Tuesday, May 14, 2019

Abandoned Lime Kiln and Santa Fe RR Branch

A lime kiln from a limestone quarry is preserved in the Keepataw County Forest Preserve. The official parking lot is on top of the river bluff. To see this kiln, you need to park in a picnic area off Bluff Road and walk to the Veterans Memorial Trail and go south under I-355.
20140820 0035 taken from Veterans Memorial Trail
The Keepataw site is significant both for its association with the giant Western Stone Company and its long-time president, Martin B. Madden, and for what it can reveal about large-scale turn-ofthe-century limestone quarrying and processing operations. Between 1889 and 1918, the Keepataw site was part of the vast holdings of Western Stone, "the largest company of its kind in America."1 This giant combine of six important Des Plaines Valley quarrying companies was formed in 1889, just as local limestone was being supplanted as a building material by Indiana Bedford limestone and various stone substitutes....By 1920, the company had long since ceased active operation.
Forest Preserve District of Will County posted
Throwback Thursday, history edition: If you visit Keepataw Preserve you will be treated to one of the most breathtaking views available in any Will County forest preserve.
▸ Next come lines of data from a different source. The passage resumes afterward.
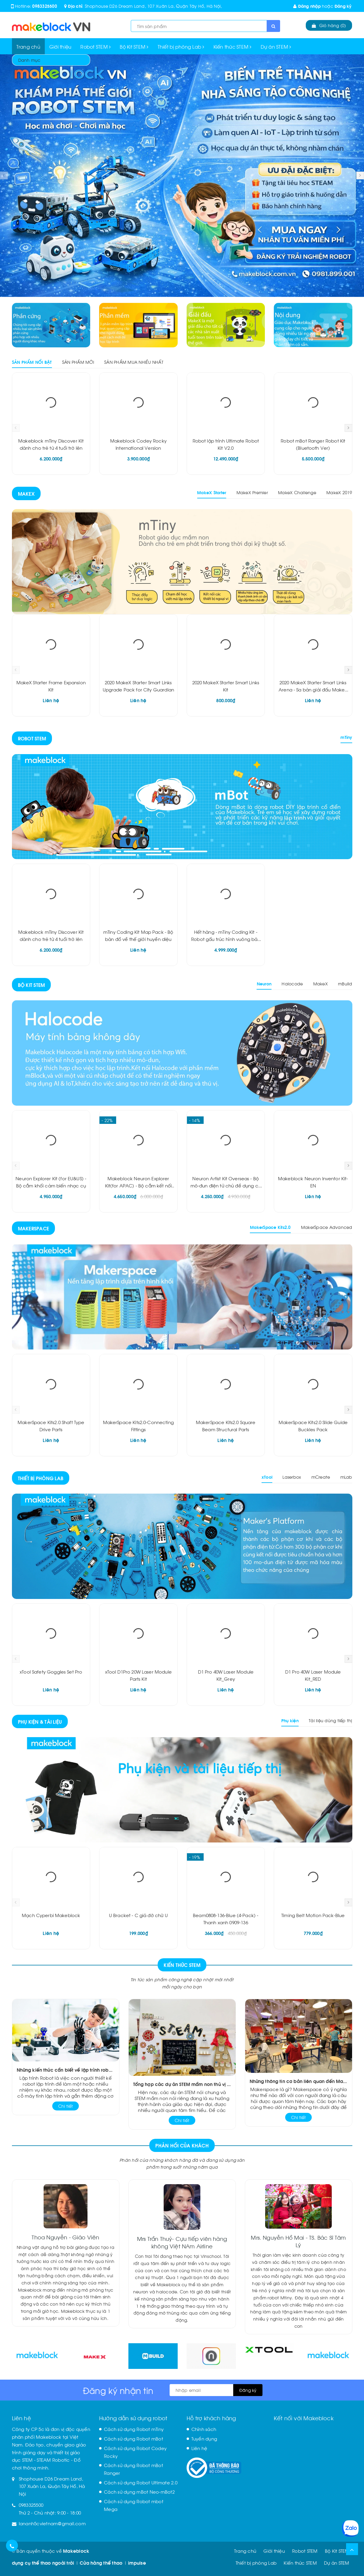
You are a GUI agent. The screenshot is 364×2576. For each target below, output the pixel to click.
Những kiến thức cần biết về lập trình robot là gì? (66, 2069)
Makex (26, 493)
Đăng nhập (307, 6)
Even if you've never stepped foot in the preserve, there's a good chance you've seen an iconic part of it while traveling on I-355, in the form a single smokestack of an old kiln that rises from the uninhibited vegetation that surrounds it.
A History of Stone Transforms Des Plaines River Valley
Will County Center for Economic Development: Lemont was originally known as Keepataw after the Potawatomi chief. Lots to learn about the rich history of #WillCounty.

The quarry was served by the Chicago Santa Fe & California Railway (an ATSF subsidiary).
1940 Aerial Photo from ILHAP plus Paint

Satellite plus Paint
The arch-res.com reference has much more information about the rise and fall of dimension stone production in the Des Plaines Valley. The superior weathering qualities of Bedford Limestone, labor problems, and new construction materials such as "terra cotta, artificial stone, and Portland cement" doomed the local industry by the early 1900s. Bedford Limestone was also better for dimension stones because it could be cut thinner because it was harder.

Quarrying companies also often maintained on-site facilities for the production of lime, a limestone by-product used in making mortar and portland cement, among other things. Lime is derived from limestone by heating the stone to between 900 and 1,000 degrees, and thereby freeing carbonic acid gas (carbon dioxide).
Commercial lime burning has long been done in permanent structures known as lime kilns. In the late nineteenth and early twentieth centuries, lime kilns were of two general types: intermittent kilns and continuous kilns. Intermittent kilns needed to be cooled and reloaded between each burning. Continuous kilns, as their name implies, could be fueled and loaded without interruption.
[arch-res.com, pp20-21]
Continuous kilns fell into three sub-categories: mixed feed, separate feed, and rotary kilns. Mixed feed kilns were so named because limestone and fuel were charged into the kiln in alternate layers. One type of mixed feed kiln, dubbed by Grimsley in 1906 as the "old type," were square stone "pot" kilns. Grimsley described these as 18 to 20 feet high and 10 to 12 feet square. These kilns were fired with coal, although a wood fire was built at the bottom to start the lowest layer of coal burning. As the fire gradually worked its way up the kiln, the burned lime was removed and new layers of coal and limestone were fed from the top. According to Grimsley, "the kilns [were] cheap in construction, the process of burning [was] simple, and the lime [was] usually of good degree of strength, but [was] apt to be dark in color."
[arch-res.com, p22]
The separate feed kiln type, which by 1905 was said to be "used at most of the larger lime-burning plants," comprised a wide variety of patent kilns.103 In general, these kilns, rising 25 to 35 feet, were taller than the mixed feed kilns. Most were sheathed in steel or iron and lined with fire brick, although some were constructed of stone. The limestone was charged from the top, as in mixed feed kilns. The fuel, however, was burned in separate furnaces located either inside or outside the wall of the kiln. Thus, the limestone was burned by the hot furnace gases, rather than by the fuel itself. As in the mixed feed kilns, the burned lime was removed from the bottom of the kiln. One typical separate feed kiln, the Keystone kiln, was raised above the ground so that the burned lime could be discharged from the bottom of the kiln directly into small rail cars running beneath it.